La question proposée aux fins de certification
[36] Pour les motifs qui suivent, je refuse de certifier la question proposée par les demandeurs en l’espèce.
[37] Sans avoir d’abord avisé le défendeur et la Cour, les demandeurs ont proposé la question suivante à certifier à la fin de l’audience et ont par la suite confirmé leur demande par écrit :
Pour être considéré comme un avocat compétent dans le cadre d’une instance en matière de protection des réfugiés, l’avocat doit-il expliquer les éléments fondamentaux du droit relatif aux réfugiés, comme la signification d’une opinion politique et l’appartenance à un groupe social particulier, et, lorsqu’il conseille ses clients sur la façon de rédiger leur exposé circonstancié et de répondre aux questions dans leur formulaire Fondement de la demande d’asile, doit-il interroger ses clients à la lumière de ces éléments fondamentaux?
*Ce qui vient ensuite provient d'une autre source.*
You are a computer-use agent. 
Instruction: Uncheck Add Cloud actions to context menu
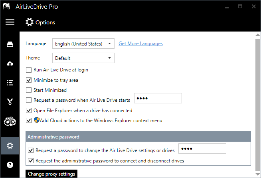tap(29, 120)
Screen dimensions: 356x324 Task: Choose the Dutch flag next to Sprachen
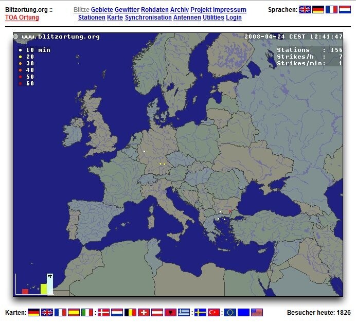pos(345,10)
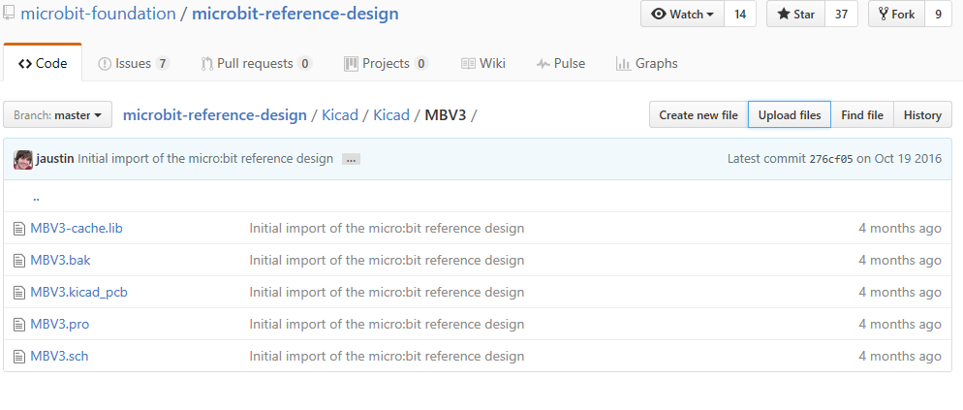This screenshot has height=410, width=963.
Task: Open the Branch: master selector
Action: (58, 115)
[38] J’ai mentionné aux parties que j’examinerais la question, mais je leur rappelle les « Lignes directrices sur la pratique dans les instances intéressant la citoyenneté, l’immigration et les réfugiés » de la Cour, datées du 28 novembre 2018. Ces Lignes directrices prévoient (à la page 4) que « [s]i une partie entend proposer une question à certifier, la partie opposée doit en être informée au moins cinq (5) jours avant l’audience, dans le but de s’entendre sur le libellé de la question proposée »
[non souligné dans l’original]. Les Lignes directrices n’ont pas été suivies en l’espèce. Les parties qui ne les respectent pas courent le risque que, dans les circonstances de l’affaire, la Cour refuse d’examiner la question ou qu’elle énonce les conditions selon lesquelles la question sera néanmoins examinée.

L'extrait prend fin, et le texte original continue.